一緒に行った僕に熱心に話すよりかはクラスメートや親に話してあげればいいのに。それだけ嬉しく楽しかったのだろう。もしくは僕に楽しかったことをアピールするためか。
「ちょっと待って 」
別れの言葉を言って自分の家の方向に歩き出すと後ろから大きな声で呼び止められた。
「どうしたの? ほのか 」
「そ、そのプレゼントというか一緒に行っといて変かもしれないけどどうしても受け取って欲しいものがあって 」
どこか言い難そうにそれでも勇気を振り絞って彼女は必死にそう言う。もう一度ほのかのほうに向き直り何がくるのかをドキドキ待つ。
「こ、これ受け取って! 」
少々投げやりにほのかが渡してきたのは動物園のあのお土産屋の袋だった。追記するまでもなく袋だけという酷い仕打ちはなく中身は入っている。手のひらに収まるほどしかない大きさと形から察するにキーホルダーに違いない。

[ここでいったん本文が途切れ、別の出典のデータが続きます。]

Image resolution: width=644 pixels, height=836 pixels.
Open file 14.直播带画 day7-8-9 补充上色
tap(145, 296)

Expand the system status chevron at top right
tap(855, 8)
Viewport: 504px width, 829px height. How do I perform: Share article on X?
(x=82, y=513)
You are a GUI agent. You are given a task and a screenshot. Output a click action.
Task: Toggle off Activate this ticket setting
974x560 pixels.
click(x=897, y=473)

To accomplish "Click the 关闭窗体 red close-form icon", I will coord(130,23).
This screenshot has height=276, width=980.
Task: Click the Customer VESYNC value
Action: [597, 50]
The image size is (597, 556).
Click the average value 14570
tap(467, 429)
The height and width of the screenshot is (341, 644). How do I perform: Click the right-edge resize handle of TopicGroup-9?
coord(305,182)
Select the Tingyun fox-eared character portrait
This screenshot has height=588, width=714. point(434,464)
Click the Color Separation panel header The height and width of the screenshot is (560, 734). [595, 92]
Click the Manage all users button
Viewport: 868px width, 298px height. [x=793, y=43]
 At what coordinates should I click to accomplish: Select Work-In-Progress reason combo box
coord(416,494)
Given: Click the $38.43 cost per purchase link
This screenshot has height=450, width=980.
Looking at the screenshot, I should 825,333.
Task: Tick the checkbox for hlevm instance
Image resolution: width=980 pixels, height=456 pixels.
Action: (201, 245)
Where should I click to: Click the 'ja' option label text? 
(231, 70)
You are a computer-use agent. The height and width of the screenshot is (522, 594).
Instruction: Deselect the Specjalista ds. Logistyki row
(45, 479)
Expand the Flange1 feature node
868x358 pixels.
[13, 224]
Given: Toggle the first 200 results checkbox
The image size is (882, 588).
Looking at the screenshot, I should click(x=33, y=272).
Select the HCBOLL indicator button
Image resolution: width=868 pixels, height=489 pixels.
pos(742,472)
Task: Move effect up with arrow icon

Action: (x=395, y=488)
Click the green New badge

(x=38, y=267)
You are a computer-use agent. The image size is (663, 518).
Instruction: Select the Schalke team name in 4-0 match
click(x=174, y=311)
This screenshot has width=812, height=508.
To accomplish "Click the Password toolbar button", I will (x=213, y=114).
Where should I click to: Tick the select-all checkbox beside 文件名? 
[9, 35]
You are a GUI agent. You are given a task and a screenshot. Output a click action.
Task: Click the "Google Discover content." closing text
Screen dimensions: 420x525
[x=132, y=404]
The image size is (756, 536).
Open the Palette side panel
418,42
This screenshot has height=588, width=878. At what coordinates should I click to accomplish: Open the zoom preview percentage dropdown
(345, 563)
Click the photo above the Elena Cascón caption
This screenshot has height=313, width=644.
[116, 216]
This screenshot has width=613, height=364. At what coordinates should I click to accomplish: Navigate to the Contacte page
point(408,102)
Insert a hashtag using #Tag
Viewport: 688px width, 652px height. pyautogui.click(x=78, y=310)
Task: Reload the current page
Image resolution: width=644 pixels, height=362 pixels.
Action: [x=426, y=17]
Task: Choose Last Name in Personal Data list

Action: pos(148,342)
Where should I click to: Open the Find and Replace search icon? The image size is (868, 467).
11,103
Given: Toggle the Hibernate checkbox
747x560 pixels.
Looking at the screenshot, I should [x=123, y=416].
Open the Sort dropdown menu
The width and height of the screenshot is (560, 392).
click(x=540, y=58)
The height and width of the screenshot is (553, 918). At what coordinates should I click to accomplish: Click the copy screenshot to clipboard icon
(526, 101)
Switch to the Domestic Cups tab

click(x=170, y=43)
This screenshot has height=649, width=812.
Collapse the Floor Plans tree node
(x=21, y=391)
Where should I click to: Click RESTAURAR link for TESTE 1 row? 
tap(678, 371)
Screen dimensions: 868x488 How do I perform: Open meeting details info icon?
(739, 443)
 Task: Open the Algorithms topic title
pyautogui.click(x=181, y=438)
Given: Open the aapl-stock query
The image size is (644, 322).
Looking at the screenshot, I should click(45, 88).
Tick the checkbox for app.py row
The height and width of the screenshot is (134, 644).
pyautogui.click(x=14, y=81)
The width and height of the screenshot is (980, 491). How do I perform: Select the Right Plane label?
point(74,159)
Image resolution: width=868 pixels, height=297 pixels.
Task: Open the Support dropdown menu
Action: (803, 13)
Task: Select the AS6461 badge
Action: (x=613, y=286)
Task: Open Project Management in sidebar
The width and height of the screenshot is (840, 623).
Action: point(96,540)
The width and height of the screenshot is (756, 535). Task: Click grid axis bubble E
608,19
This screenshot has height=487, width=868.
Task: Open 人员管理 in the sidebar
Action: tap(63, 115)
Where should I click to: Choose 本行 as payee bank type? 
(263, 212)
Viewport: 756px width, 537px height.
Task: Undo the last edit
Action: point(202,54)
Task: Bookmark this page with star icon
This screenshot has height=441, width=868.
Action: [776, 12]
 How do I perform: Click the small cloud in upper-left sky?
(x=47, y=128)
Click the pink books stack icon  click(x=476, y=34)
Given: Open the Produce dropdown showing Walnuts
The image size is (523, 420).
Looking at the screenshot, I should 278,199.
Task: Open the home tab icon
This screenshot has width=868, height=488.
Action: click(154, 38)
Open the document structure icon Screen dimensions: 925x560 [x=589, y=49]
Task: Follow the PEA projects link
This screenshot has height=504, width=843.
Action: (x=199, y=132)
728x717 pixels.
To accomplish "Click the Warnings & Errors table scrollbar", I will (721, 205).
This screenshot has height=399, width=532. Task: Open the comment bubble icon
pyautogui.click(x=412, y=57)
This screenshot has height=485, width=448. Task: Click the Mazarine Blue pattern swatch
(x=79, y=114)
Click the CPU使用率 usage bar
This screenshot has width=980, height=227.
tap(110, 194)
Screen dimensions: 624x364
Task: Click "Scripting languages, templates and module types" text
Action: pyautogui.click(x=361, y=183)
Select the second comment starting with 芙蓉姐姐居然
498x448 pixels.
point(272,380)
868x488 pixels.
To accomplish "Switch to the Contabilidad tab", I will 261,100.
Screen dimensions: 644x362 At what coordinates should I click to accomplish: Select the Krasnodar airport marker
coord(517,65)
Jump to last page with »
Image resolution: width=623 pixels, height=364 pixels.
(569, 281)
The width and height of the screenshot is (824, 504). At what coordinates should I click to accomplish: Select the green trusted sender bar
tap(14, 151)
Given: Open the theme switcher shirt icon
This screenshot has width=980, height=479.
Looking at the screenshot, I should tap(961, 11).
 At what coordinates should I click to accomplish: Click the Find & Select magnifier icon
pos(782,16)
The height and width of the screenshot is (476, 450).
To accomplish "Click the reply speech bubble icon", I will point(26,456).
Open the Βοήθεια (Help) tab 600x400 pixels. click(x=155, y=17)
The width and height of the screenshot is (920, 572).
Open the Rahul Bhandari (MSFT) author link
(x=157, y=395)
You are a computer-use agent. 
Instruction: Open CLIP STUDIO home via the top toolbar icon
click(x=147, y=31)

コアラの絵に赤で動物園のロゴが入ったキーホルダーは僕のためだったのかとも思ったが既に彼女のカバンにそれはついている。
「開けてもいいかな? 」
「どうぞ 」
袋が破れないようにシールを慎重に外し中身を出す。それはほのかが自分自身に買ったキーホルダーと似たものだった。少しだけ違う。コアラの絵も動物園のロゴが入っているのは同じでもロゴの色が青だった。
いわゆるカップルがよく持つペアキーホルダーだ。
「ありがとう。僕も早速つけさせてもらうね 」
貰ったものなのにペアなんて御免だとつけないなんて失礼な真似はしない。こういうものを貰えたこと自体は嬉しかったし喜んでカバンにつけさせてもらった。
「喜んでもらって嬉しい 」
選んだものが僕の趣味にあっているか、こんなのつけていられないと捨てられないか不安だったのだろう。僕がカバンにつける様子をみて安心したのか笑みが見られた。
「じゃあ、今度こそまた明日 」
「またデートできるのを楽しみにしているね 」
僕はカバンについたキーホルダーを大きく揺らしながら家に帰った。